The approach also creates a natural path for extending coverage to organisms with limited annotated coding sequences. Prepend the closest species token at inference time, then fine-tune on however many sequences are available. The multi-species base provides the starting distribution; even a small amount of organism-specific data can shift it meaningfully.

The Full Pipeline

OpenMed frames CodonRoBERTa as the final stage of an end-to-end protein engineering stack: ESMFold for structure prediction from amino acid sequence, ProteinMPNN for inverse folding (designing sequences that fold into a target backbone), and CodonRoBERTa for codon-optimizing the resulting sequences for expression in the target host.
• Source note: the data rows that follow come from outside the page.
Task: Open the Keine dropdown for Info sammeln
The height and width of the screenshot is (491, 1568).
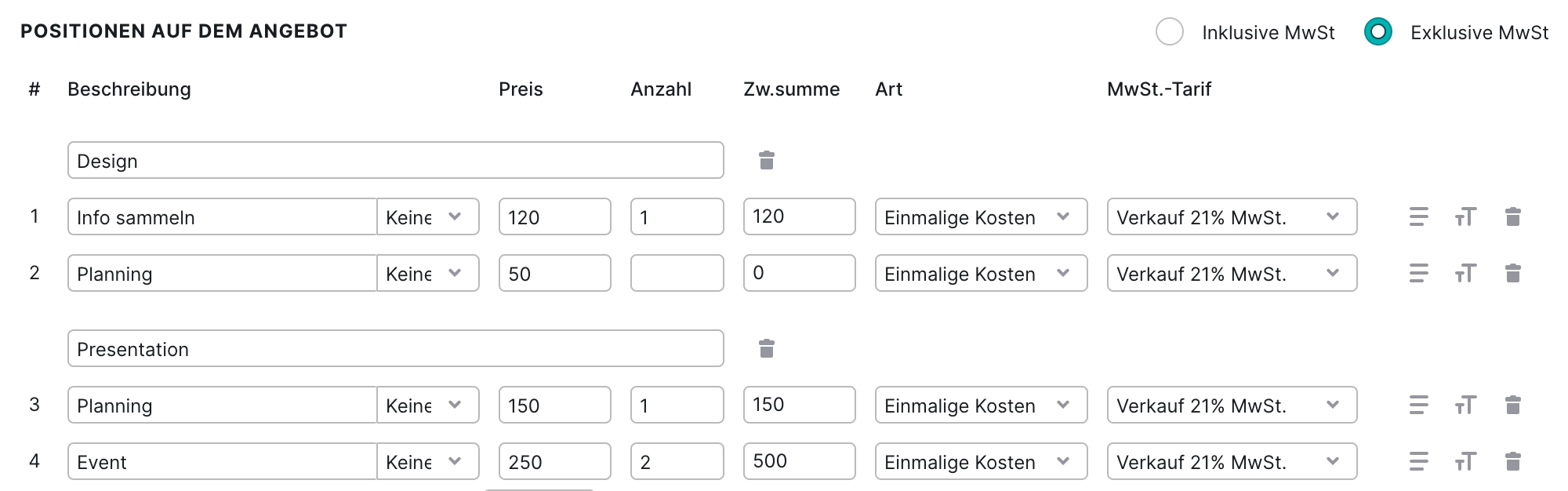Action: [x=428, y=216]
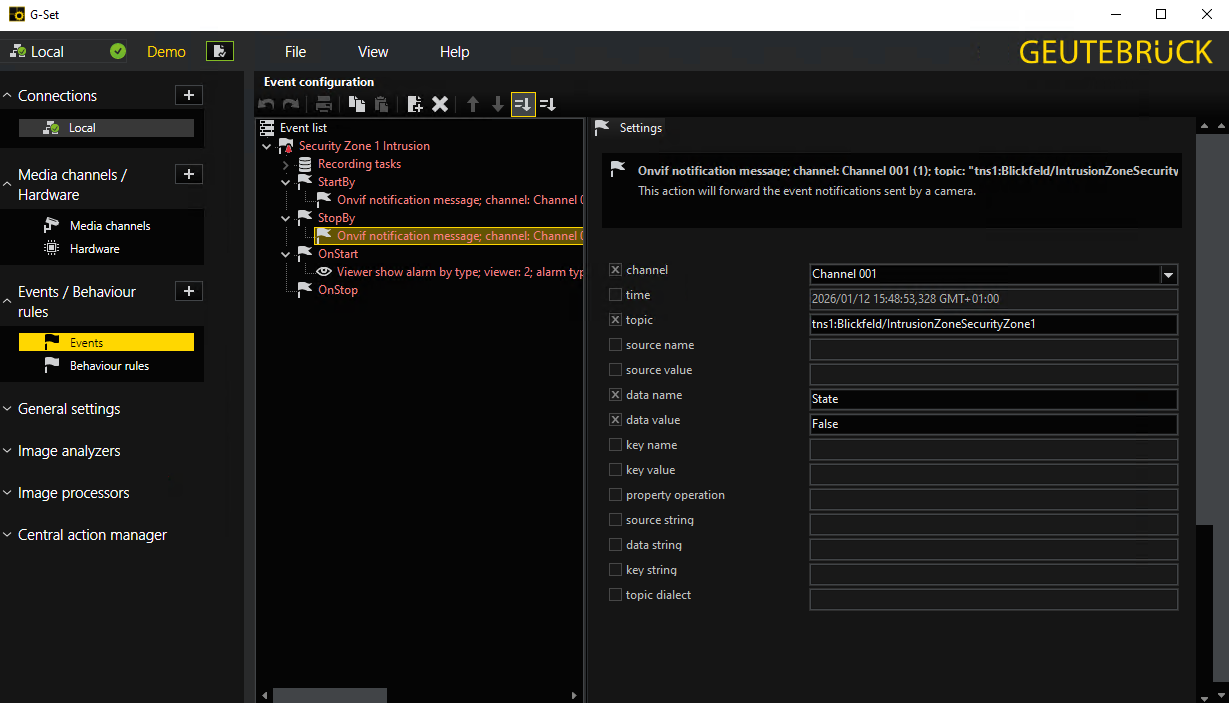This screenshot has height=703, width=1229.
Task: Select Behaviour rules in sidebar
Action: tap(109, 366)
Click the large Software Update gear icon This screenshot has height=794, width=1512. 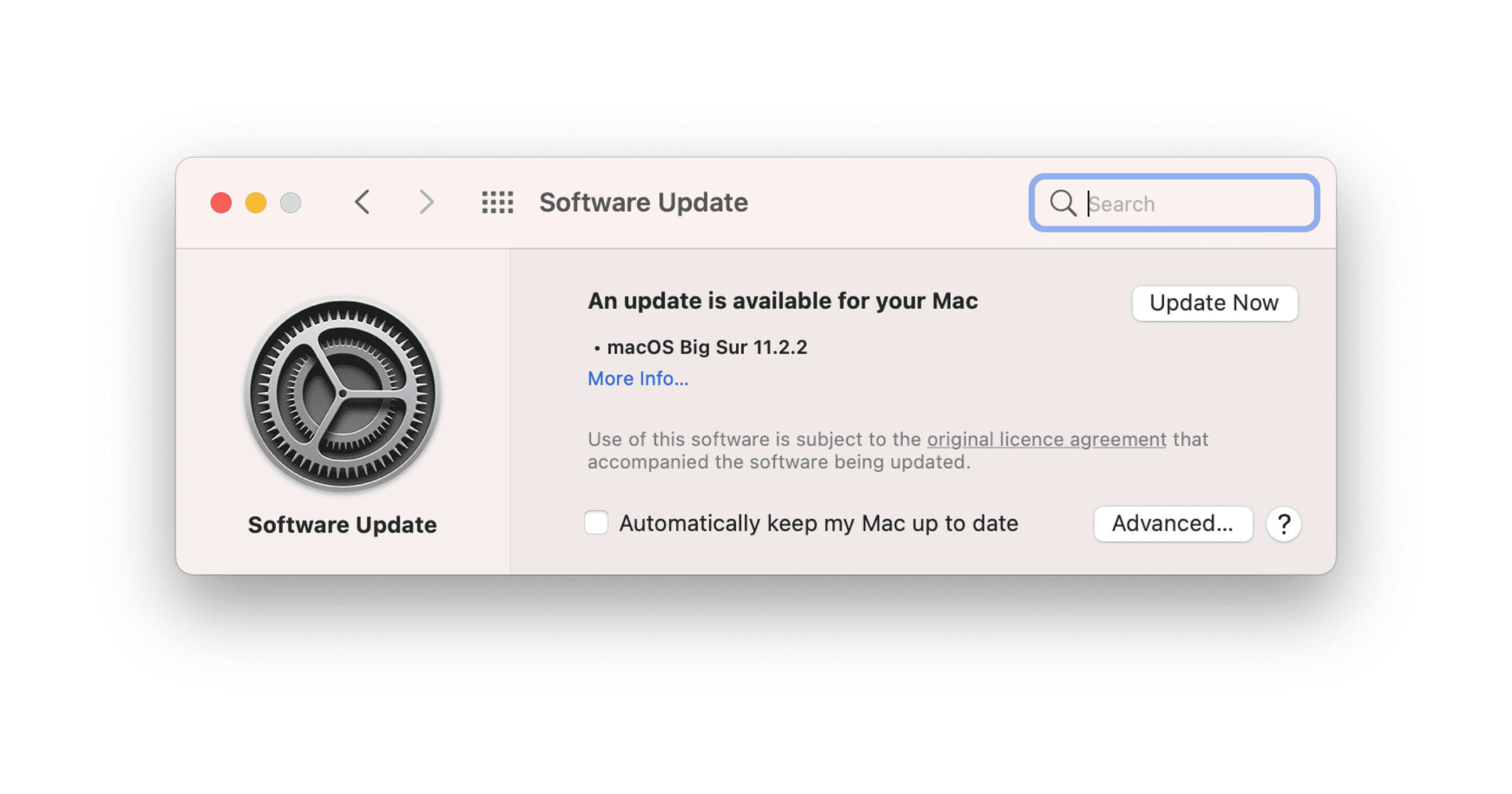pos(343,394)
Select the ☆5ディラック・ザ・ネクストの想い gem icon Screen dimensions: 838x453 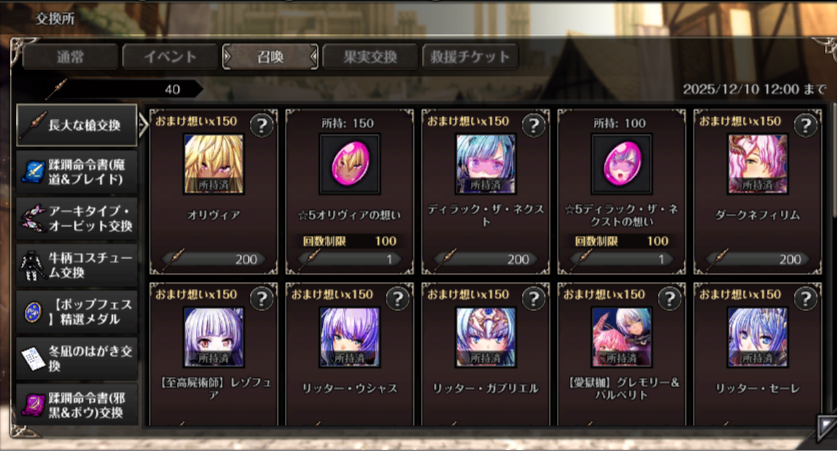[621, 164]
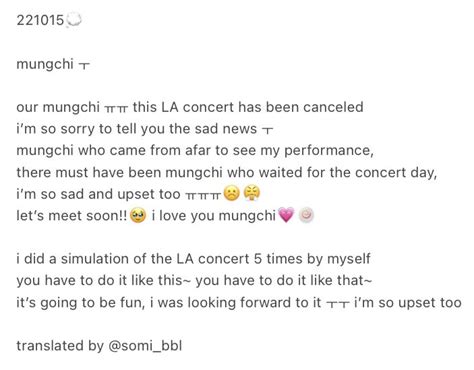Click the 'there must have been mungchi' line
This screenshot has height=370, width=474.
click(227, 172)
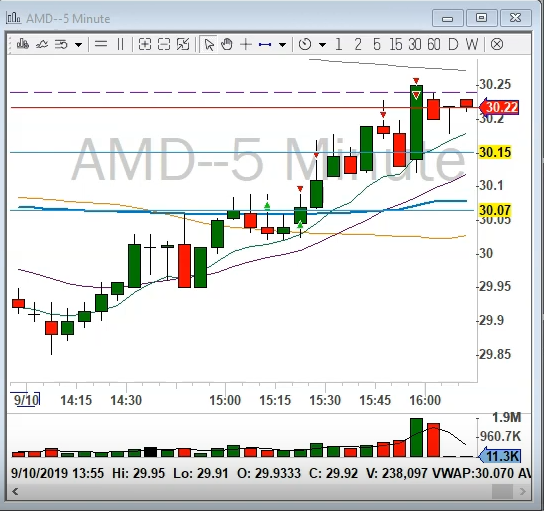Image resolution: width=544 pixels, height=511 pixels.
Task: Switch to the 60 minute timeframe
Action: click(x=434, y=44)
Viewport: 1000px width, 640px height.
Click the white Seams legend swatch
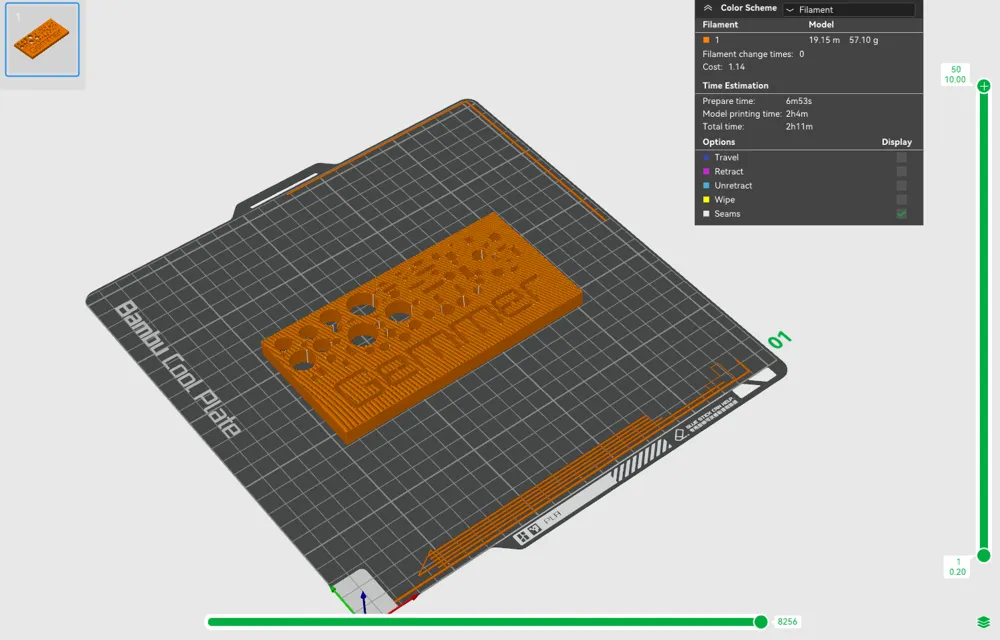[x=707, y=213]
The average pTM score of 0.79 from ESMFold on their thirty-chain test set is consistent with correct fold topology. ProteinMPNN recovering 42% of native amino acid identity using only backbone geometry is within the expected range for that model on diverse structures.

Each stage in this pipeline is open-source and commercially licensable under permissive terms. The combined cost of the CodonRoBERTa training, around $165 for all six models across all species, means the hardest part of this stack to reproduce is not compute or access. It is knowing which hyperparameter settings will produce biologically meaningful representations rather than just low perplexity.

What Accessibility Means Here

NUWA, a competing codon optimization model, trained on 115 million sequences and is not publicly released. mRNABERT used 18 million sequences. OpenMed built competitive models from 381,000 sequences and published everything under Apache-2.0, including training code, data download scripts, and all six model checkpoints on Hugging Face.

The accessibility argument for open biological ML is often made in terms of scientific reproducibility. The more immediate practical point is that organizations working on mRNA therapeutics for neglected diseases, or academic labs engineering proteins for non-commercial research, can run this pipeline without a large compute budget or proprietary model access. The models load with standard transformers tooling and require 16GB VRAM for inference.

The biology has not changed. The 64 codons, the tRNA availability constraints, the CAI metric, the need to match codon usage to the expression host: all of that predates transformers by decades. What the OpenMed work demonstrates is that the modeling cost has dropped to the point where the limiting factor is understanding what you are actually trying to measure, not whether you can afford to find out. The $165 is not the story. The sixteen-fold improvement from changing a learning rate schedule is.